Saturday, 26 December 2009

My favourite film of the year: Up




There were moments while I was sat in the cinema during a near empty late night screening of Up, when I felt convinced that I hated the people – whoever they were – behind the film. How could they, I thought, how could they choose to make me feel like this? Why would anyone want to make me feel this sad? There are also moments when I felt convinced that I might be looking at one of the best pieces of art this year.

Either of those feelings maybe an exaggeration, or a mistake. You see, Up left me feeling confused. Before the film started I knew very little about the story that I was going to watch. I’d heard a couple of people say very complimentary things about it, but for whatever reason media coverage, reviews, analysis of the latest Pixar production had on the whole passed me by. In other words I didn’t have any expectations of the film. When I left the cinema I felt broken – my throat was sore from holding back streams of tears. I was also amused – I remember laughing at how my emotions had been utterly ambushed by a brightly coloured kids’ film.

I guess it’s sometimes hard to not to take your own emotional baggage into a cinema (or into any piece of art for that matter) and inadvertently project it onto the characters on screen, have it bounce back, and then again, so that you end up with a constantly bouncing reflection that relays back and forth between whatever emotions are currently testing you and the emotions that are being played out on screen. I’m guessing that that might be some of the reason why the movie affected me so much; although not entirely. A large part was also the subtly wonderful writing of Up.





Carl Fredricksen is a widow stuck in the boredom and sadness of bereavement. I know – I just read that sentence back and thought to myself: kids’s film??? He lives alone in the house that he and his late wife proudly bought when they first married. Alone for the first time in years Carl realises that his days have become nothing but lonely, boring, predictable routines. Each morning he wakes up, gets dressed, goes outside onto his porch, and just sits. He has nothing else to do but sit and ponder the dreams and goals that he had as a young man, that have now vanished.

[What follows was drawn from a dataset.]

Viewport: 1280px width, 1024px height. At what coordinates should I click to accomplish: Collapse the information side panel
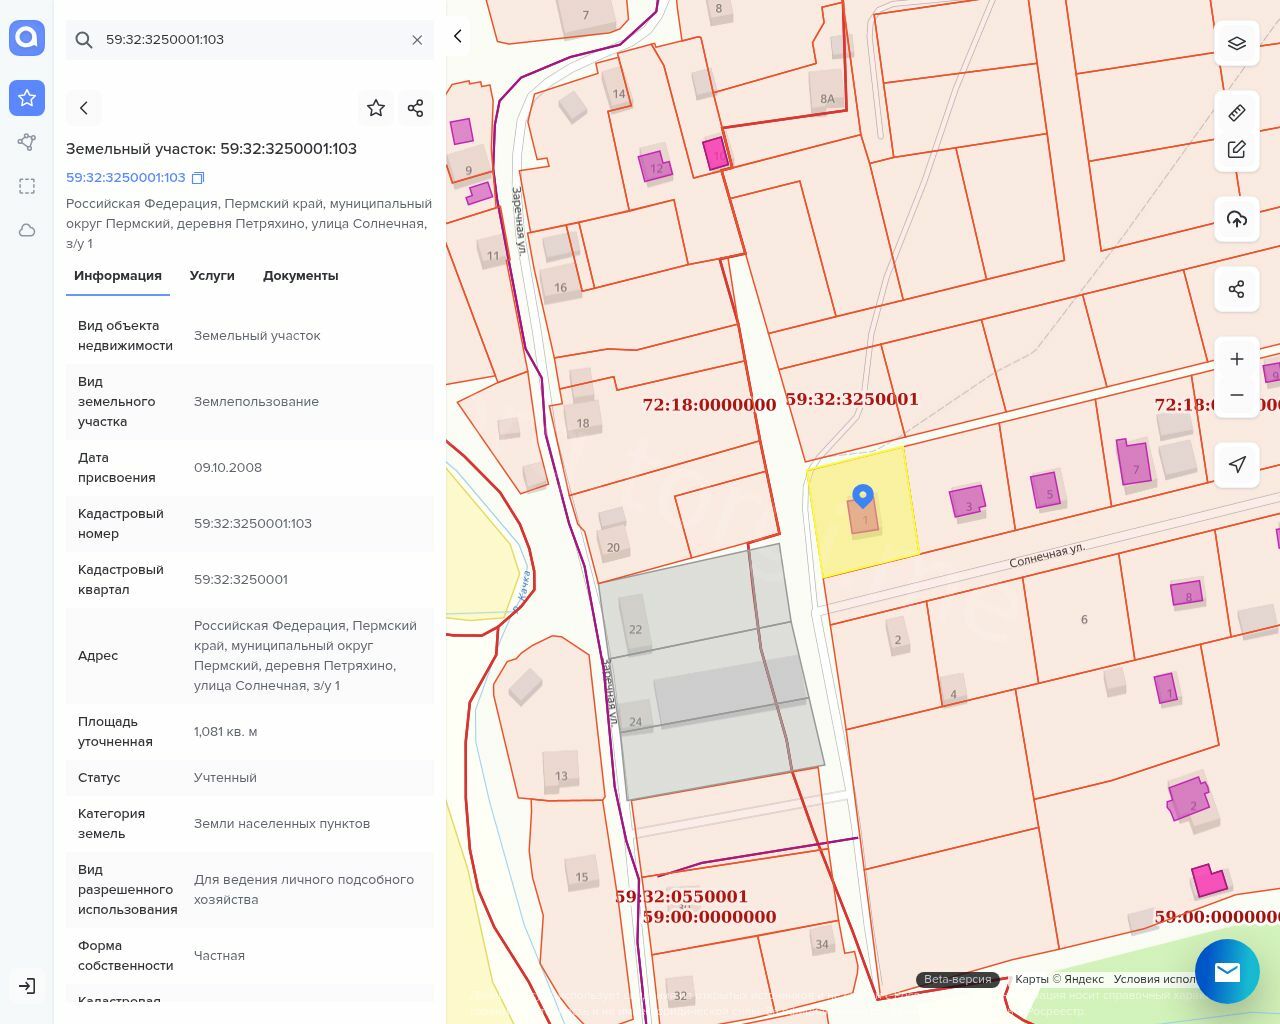(x=457, y=36)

Without giving anything else away – or at least anything outside of the film trailer – Carl manages to make an attempt at living his dreams. He manages to lift his house out of the every day (and the clutches of a development company who plan on bulldozing it) by inflated thousands of balloons (before retirement he had made his living on a balloon stall). Aided by a local little boy – a Wilderness Explorer – called Russel (who happens to be standing on the porch when the house lifts off) – Carl finally manages to make the trip of a lifetime towards South America where he hopes he will be able to land on Pacific Falls – a place that he and his late wife Ellie used to dream of.

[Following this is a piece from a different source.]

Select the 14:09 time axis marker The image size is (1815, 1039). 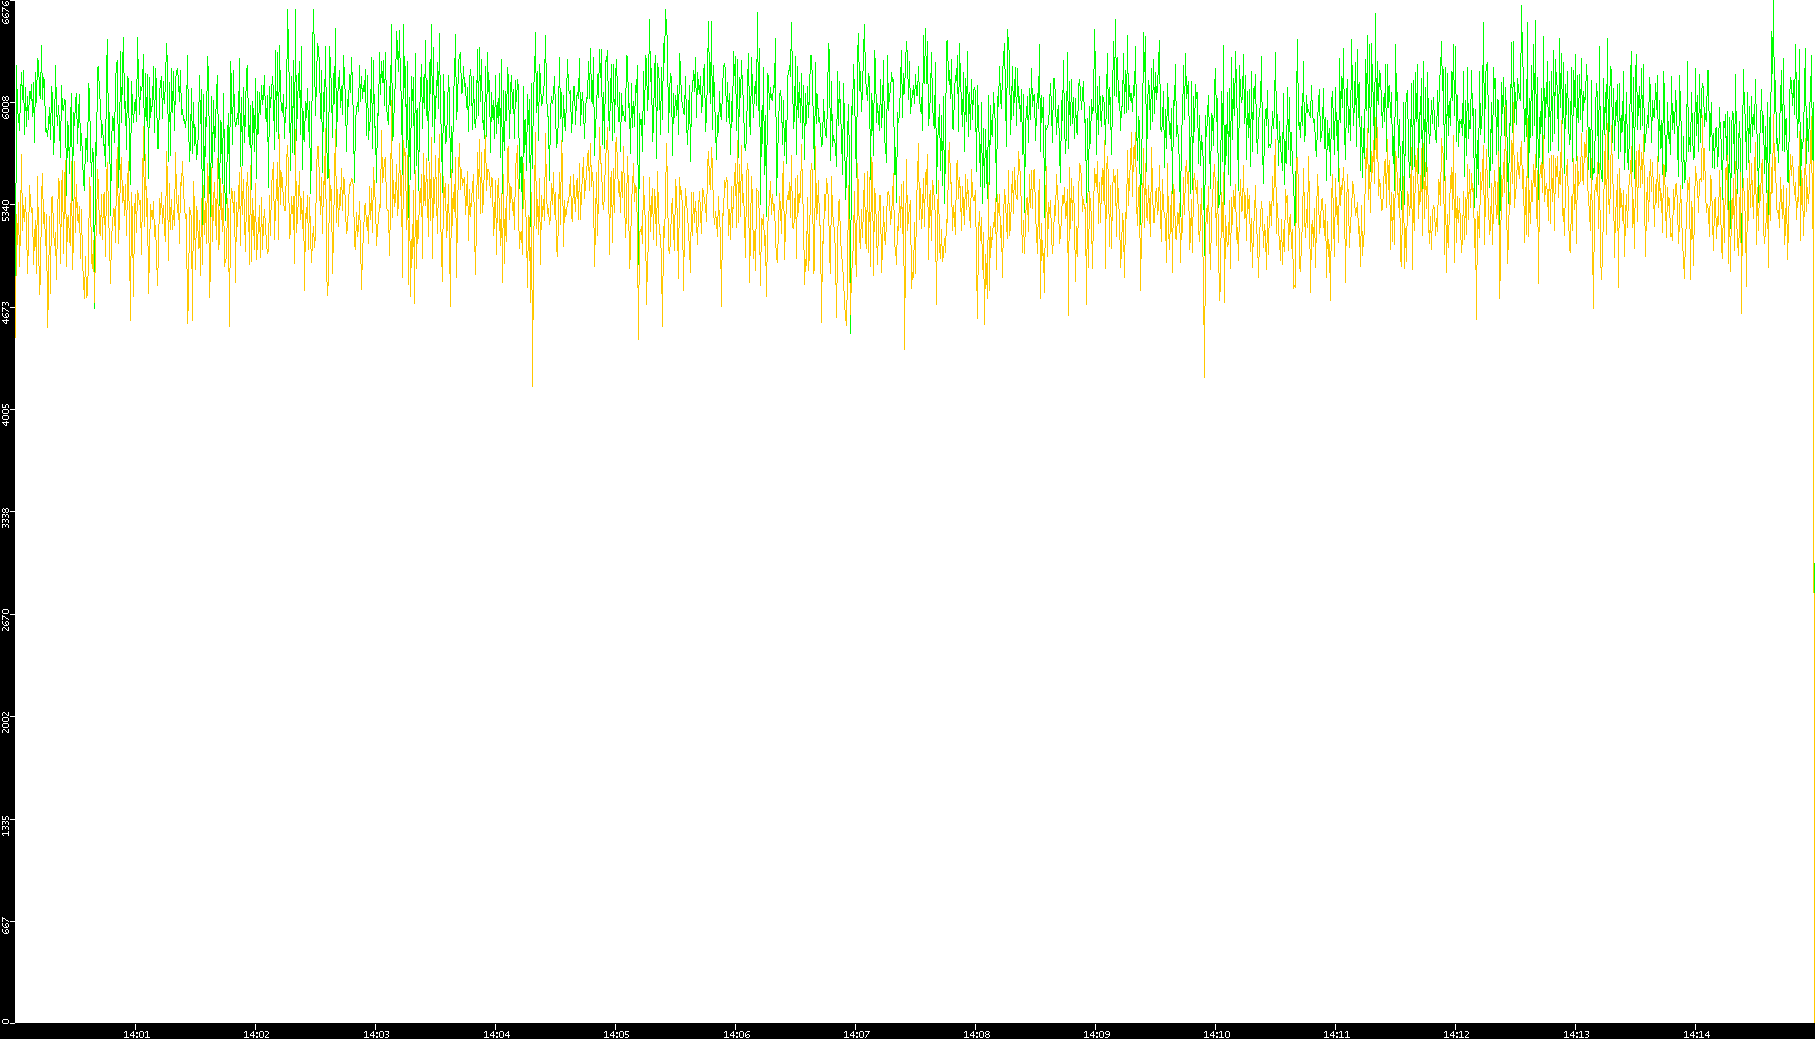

In terms of the story – I’ll leave it there. There is of course the usual mix of bad guys, chases, close calls, jokes, etc that a Disney film needs. But what stands out is the classiness and depth to some of these elements and the way in which they are utilized. When we came out of the film my friend Sian commented on how she thought it was really good that a film like Up was made. I couldn’t agree more. This film deals with sadness, loss, death – i.e. the big ones. I guess animated films have always done that (think Bambi’s mother being shot in the skull), but with Up, for some reason, you just really, really feel it. The attention paid to the minutiae of all the characters’ personalities is evident. In a single tired, creaky walk you can feel so much for Carl Fredricksen. You feel sorry for him, at times you feel frustrated by him, the main thing is: you genuinely care about him. I found myself caring about Carl Fredricksen in a way that I rarely do feel about characters in films.

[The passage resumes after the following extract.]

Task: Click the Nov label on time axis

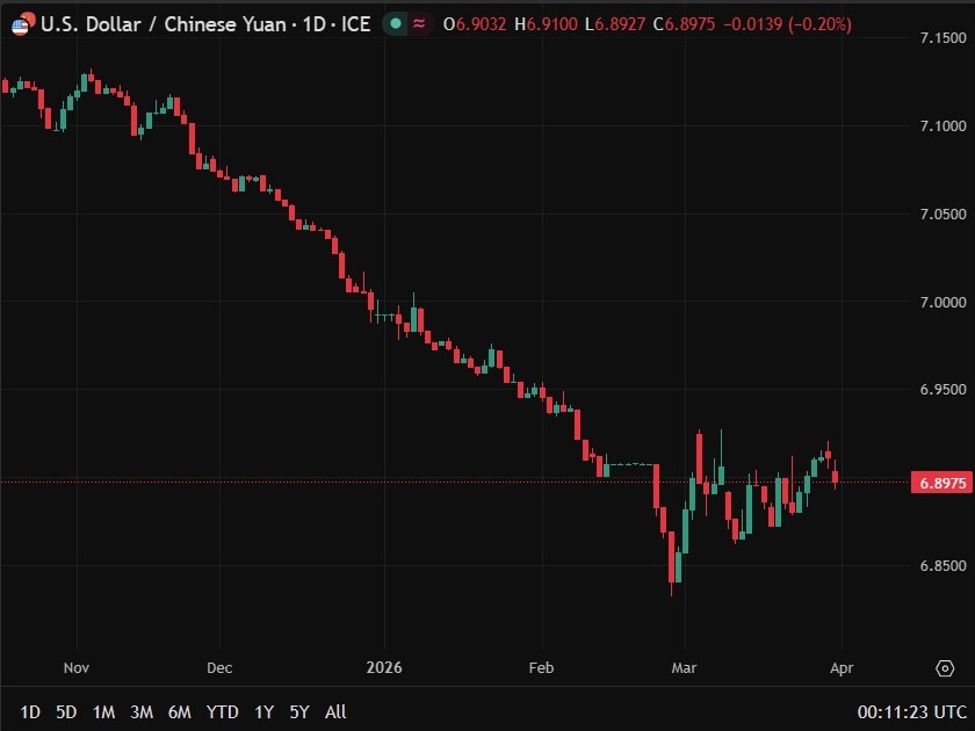Action: click(76, 668)
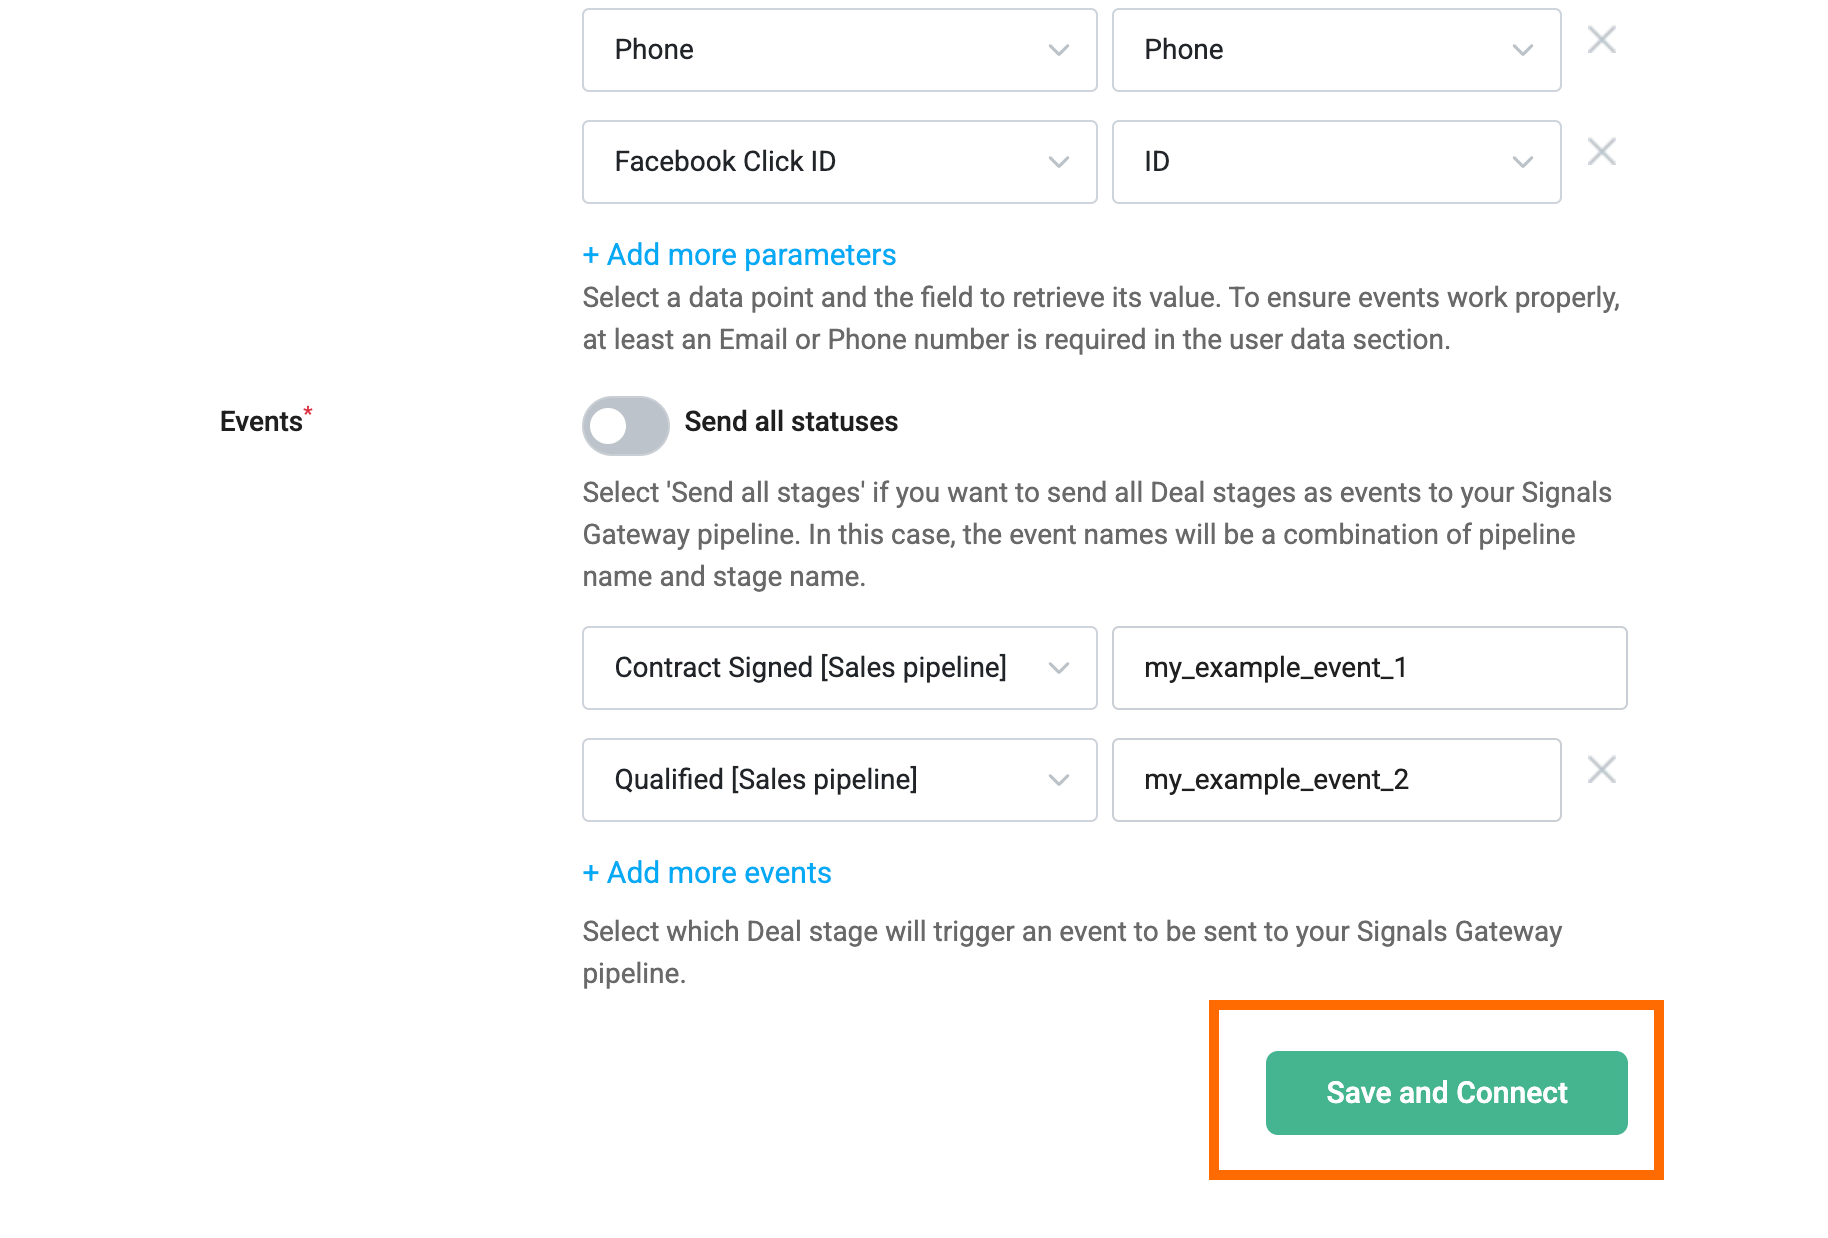Click the chevron arrow in the ID field selector
The image size is (1828, 1238).
1522,162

Up also messes around with the usual ideology of kids’ films. It raises questions about the idea of heroes. Fredricksen finds out that his own personal idol is in fact a mean selfish brute who will stop at nothing to achieve his goals. However even within this there are some interesting narrative twists (the reasons behind the villain’s evilness are things like pride, the expectations of others, his inability to live without the validation of others). There are several hints at other worldviews which the filmmakers seem to have slipped in also, for example, the head of the construction company that wants to bulldoze Carl’s house is the personification of the notion of a faceless large corporation – his face is completely free from expression or physical features.

One of the things that really saved me with Up (and also convinced needy old me that the filmmakers didn’t actually hate me) was the humour. There are points in Up when I laughed out loud. Within the sadness that the film manages to conjure – I felt like I really needed those laughs. I felt like I owed the dogs big time–the lovable Dug especially. After you’ve been feeling so sad, the laughs are like ecstasy or something.

I’ve managed to go through the whole thing without saying just how lovely the film looks as well. But yeah, there you go – my favourite film of the year

1 comments:

winter rates said...

Just saw this and bawled (quietly) pretty hard more than a few times. I was thinking about the future and growing old with Jen and also about you my friend and your Mum. Cheers Thomas.